People and members of Moms for Liberty, a conservative parental rights group, attend a campaign event in Vero Beach, Florida, on Oct. 16, 2022. (Photo by Giorgio Viera/AFP via Getty Images)

A federal appeals court has ruled for Moms for Liberty, a conservative parental rights group, in its challenge to a Florida school board policy that allows the presiding officer to interrupt meeting comments that are “personally directed,” “abusive” or “obscene.”

The 11th U.S. Circuit Court of Appeals at Atlanta ruled against the policy of the Brevard County school board in Florida in an Oct. 8 opinion by Judge Britt C. Grant, an appointee of former President Donald Trump.

The Volokh Conspiracy published opinion highlights.

The 11th Circuit said the restriction on abusive speech was viewpoint-based and facially unconstitutional; the restriction on personally directed speech was unreasonable, vague and facially unconstitutional; and the restriction on obscenity was unreasonable and unconstitutional as applied to the plaintiffs.

“The government has relatively broad power to restrict speech in limited public forums—but that power is not unlimited,” Grant wrote. “Speech restrictions must still be reasonable, viewpoint-neutral and clear enough to give speakers notice of what speech is permissible.”

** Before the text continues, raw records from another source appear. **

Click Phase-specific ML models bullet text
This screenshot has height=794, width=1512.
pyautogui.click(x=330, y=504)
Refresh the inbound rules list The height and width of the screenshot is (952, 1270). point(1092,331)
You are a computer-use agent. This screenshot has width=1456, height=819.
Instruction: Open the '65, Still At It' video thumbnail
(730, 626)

The opinion noted that these comments drew an objection from the school board chair:

  • The school board masking policy is a “simple ploy to silence our opposition to this evil LGBTQ agenda.” (The chair thought that characterizing people as “evil” was abusive.)

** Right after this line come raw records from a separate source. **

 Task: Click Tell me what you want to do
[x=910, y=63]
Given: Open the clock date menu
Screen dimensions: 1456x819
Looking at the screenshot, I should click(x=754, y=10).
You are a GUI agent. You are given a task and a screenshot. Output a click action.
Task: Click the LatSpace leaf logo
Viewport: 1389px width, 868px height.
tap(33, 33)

  • “If you have students who are not sure if they are a boy or a girl, please let me help you in knowing that God created us with one or the other chromosome, which makes us male or female. But the liberal left, who seem to rely so heavily on ‘science’ … ” (The chair thought that the term “liberal left” was abusive name-calling.)

  • A complaint about having to watch a board member from her district “behind a plastic prison,” which referenced a plexiglass barrier during the COVID-19 pandemic. (The chair thought that the comment violated the ban on personally directed speech.) Others who made comments thanking specific board members were sometimes but not always interrupted.

  • This passage from a book that the speaker deemed to be inappropriate for the elementary school library: “I tiptoed toward the door, peering through the window at the boy’s pants around his ankles squeezed between April’s straddled legs as she lay on the teacher’s desk. I swung the door open letting a soft light from the hallway shine a spotlight on them. ‘S- - -!’ he muttered.” (The chair stopped the speaker on obscenity grounds.)

Britt’s opinion was joined in full by another Trump appointee, Judge Barbara Lagoa. Judge Charles R. Wilson, an appointee of f former President Bill Clinton, concurred in the judgment, except he would find that the present ban on personally directed speech is facially constitutional.